One situation that has come up a few times in my career is having a client ask me if they should use rel canonical and no index no follow on the same page.
Should use rel canonical and no index no follow on the same page?
It is industry standard to use one or the other. Generally, best case is 301 redirect, next it is rel canonical, next it is no index and no follow and last it is robots.txt.
If Google crawls the no index and no follow first, the rel canonical may be ineffective. The purpose of the rel canonical is to pass the link weight on to the alternate version and tell Google that this is the correct version of the page for the index.

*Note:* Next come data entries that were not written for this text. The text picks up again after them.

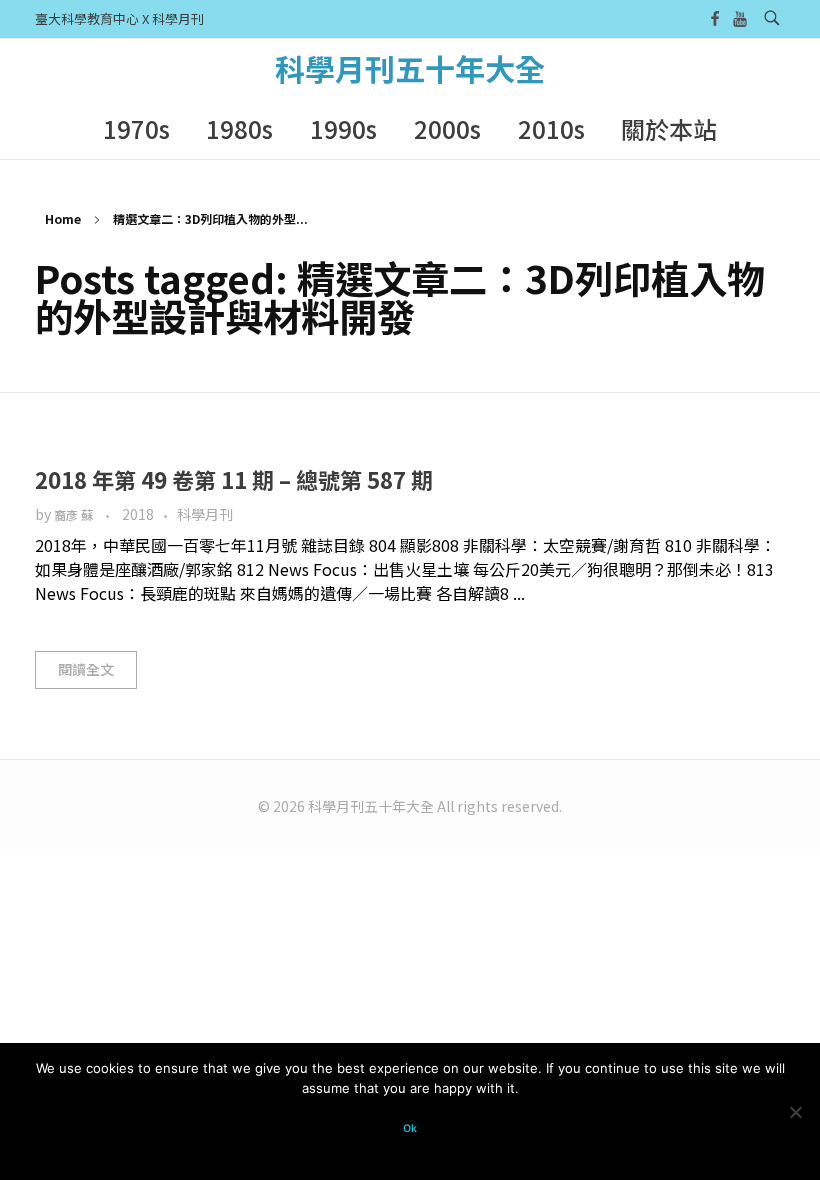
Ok (410, 1128)
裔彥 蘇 (75, 515)
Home (63, 218)
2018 (138, 514)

Here are the best articles on the topic.
- https://www.seroundtable.com/archives/020151.html
- https://productforums.google.com/forum/?hl=en#!category-topic/webmasters/crawling-indexing–ranking/0sqRrolO_Ss
- https://searchengineland.com/removing-urls-from-the-index-in-bulk-159646
- https://www.webmasterworld.com/google/4563444.htm
- https://googlewebmastercentral.blogspot.co.uk/2013/04/5-common-mistakes-with-relcanonical.html
Important points on rel canonical and no index no follow
This is taken directly from a webmaster thread commented on by Google’s Jon Mueller.

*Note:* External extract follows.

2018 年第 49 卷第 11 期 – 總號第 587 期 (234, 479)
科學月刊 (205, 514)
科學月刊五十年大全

“This is definitely an interesting question :-). Before the rel=canonical link element was announced, using noindex robots meta tags was one way that webmasters were directing us towards canonicals, so this is certainly something we know and understand. However, with the coming of the rel=canonical link element, the optimal way of specifying a canonical is (apart from using a 301 redirect to the preferred URL) is to only use the rel=canonical link element.”
Although Google states this clearly, I have to say that the documentation is very sparse. Intuitively, I have always recommended one or the other. But it could be considered that having the no index no follow lower on the page might allow Google to find the rel canonical, rank the appropriate page and then find the no index no follow and confirm the drop of the page in the index. Because of this, I went straight to John Mueller at Google.
Question Asked Directly to Google
It should be noted that no index and the Google URL removal tool are the only confirmed ways to completely remove a page from the index.
“The NOINDEX meta tag gives a good way — in fact, one of the only ways — to completely remove all traces of a site from Google (another way is our url removal tool). That’s incredibly useful for webmasters. The only corner case is that if Google sees a link to a page A but doesn’t actually crawl the page, we won’t know that page A has a NOINDEX tag and we might show the page as an uncrawled url. There’s an interesting remedy for that: currently, Google allows a NOINDEX directive in robots.txt and it will completely remove all matching site urls from Google. (That behavior could change based on this policy discussion, of course, which is why we haven’t talked about it much.).” Matt Cutt’s Google
It is important to point out that if you block your website with robots.txt Google cannot see a rel canonical or a no index tag.
Summary on rel canonical and no index no follow
I believe that Google stated it pretty clear. Use rel canonical or no index no follow, not both. So I sticking with that, and I think you should too.